**Goal**:
Rewrite the data from the line containing "Describe the element at coordinates (28, 38)" through the end of the data, swapping "screenshot" for "screen" and keeping everything else unchanged. Give only those lines.

════

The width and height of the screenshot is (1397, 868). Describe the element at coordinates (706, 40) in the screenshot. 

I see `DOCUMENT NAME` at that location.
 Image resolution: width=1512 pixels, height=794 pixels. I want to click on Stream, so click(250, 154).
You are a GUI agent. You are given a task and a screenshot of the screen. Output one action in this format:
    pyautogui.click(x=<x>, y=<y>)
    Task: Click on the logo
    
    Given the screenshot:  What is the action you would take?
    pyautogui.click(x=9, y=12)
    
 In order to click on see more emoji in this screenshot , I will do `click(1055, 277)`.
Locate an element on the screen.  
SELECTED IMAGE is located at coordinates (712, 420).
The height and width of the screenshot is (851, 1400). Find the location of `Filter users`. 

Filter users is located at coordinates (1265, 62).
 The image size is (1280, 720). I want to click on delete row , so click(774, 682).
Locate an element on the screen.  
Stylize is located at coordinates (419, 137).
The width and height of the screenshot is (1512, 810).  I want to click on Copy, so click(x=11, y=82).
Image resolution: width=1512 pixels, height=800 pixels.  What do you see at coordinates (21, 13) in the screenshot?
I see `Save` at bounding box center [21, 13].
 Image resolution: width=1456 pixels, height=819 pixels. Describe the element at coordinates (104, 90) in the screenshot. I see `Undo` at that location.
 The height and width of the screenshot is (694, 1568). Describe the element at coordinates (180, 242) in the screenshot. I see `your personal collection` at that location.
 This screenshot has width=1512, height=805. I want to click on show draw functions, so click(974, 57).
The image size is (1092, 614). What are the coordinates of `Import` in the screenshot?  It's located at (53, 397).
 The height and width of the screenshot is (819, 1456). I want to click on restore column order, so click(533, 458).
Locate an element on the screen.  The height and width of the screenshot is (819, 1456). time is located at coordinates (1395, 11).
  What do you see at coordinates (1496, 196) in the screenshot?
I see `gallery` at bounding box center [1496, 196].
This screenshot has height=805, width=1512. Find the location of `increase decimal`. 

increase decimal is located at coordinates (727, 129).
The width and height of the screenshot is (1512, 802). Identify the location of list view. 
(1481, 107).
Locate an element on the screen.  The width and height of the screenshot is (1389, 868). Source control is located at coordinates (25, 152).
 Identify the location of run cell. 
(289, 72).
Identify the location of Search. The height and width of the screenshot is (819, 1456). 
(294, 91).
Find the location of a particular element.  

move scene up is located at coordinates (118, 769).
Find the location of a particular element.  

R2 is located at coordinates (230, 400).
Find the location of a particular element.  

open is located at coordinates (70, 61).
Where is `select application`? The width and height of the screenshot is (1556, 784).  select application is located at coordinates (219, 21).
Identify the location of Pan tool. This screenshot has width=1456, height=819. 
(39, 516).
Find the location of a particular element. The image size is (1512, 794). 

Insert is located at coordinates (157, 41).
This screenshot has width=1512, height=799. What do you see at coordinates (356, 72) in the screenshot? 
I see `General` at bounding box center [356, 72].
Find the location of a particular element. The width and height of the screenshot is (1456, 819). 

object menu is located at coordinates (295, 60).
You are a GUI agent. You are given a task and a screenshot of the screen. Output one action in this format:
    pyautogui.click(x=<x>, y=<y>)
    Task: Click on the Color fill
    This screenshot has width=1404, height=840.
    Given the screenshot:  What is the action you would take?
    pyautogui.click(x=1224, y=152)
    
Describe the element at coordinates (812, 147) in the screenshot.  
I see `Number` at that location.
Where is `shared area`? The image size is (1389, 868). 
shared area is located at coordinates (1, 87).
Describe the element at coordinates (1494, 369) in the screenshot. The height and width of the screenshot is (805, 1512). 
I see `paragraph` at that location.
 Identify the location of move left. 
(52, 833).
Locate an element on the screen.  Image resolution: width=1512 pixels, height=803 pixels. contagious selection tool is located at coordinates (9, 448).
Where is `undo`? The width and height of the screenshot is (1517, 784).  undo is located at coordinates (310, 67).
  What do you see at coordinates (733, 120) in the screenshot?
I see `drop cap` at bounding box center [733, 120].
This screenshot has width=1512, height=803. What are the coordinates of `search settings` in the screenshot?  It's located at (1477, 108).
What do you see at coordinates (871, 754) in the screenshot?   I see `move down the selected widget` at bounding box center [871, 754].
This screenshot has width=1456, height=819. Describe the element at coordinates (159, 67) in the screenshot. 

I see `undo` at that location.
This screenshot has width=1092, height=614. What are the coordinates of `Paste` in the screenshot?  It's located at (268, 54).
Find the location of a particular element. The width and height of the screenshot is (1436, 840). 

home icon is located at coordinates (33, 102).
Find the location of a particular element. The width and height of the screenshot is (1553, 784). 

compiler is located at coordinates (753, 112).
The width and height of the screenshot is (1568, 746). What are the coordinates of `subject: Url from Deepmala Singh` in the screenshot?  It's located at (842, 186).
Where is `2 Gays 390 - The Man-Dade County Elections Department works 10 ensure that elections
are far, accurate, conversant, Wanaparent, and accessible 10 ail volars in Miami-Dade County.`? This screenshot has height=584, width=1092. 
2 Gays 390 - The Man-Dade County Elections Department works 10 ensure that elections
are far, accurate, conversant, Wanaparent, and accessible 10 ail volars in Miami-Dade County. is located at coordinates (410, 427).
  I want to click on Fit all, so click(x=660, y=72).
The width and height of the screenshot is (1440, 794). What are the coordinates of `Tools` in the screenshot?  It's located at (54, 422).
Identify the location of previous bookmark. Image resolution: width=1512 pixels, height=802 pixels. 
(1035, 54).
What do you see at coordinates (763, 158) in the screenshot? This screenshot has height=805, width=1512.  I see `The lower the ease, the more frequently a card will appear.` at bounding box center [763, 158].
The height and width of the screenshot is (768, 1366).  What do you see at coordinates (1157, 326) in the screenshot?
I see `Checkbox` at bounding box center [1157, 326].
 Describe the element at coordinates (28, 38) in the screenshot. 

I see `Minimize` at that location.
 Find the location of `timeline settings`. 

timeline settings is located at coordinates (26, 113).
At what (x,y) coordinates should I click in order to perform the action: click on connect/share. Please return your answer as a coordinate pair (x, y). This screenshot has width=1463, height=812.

════

**Answer to this problem**:
 Describe the element at coordinates (28, 38) in the screen. 

I see `Minimize` at that location.
 Find the location of `timeline settings`. 

timeline settings is located at coordinates (26, 113).
At what (x,y) coordinates should I click in order to perform the action: click on connect/share. Please return your answer as a coordinate pair (x, y). This screen has width=1463, height=812.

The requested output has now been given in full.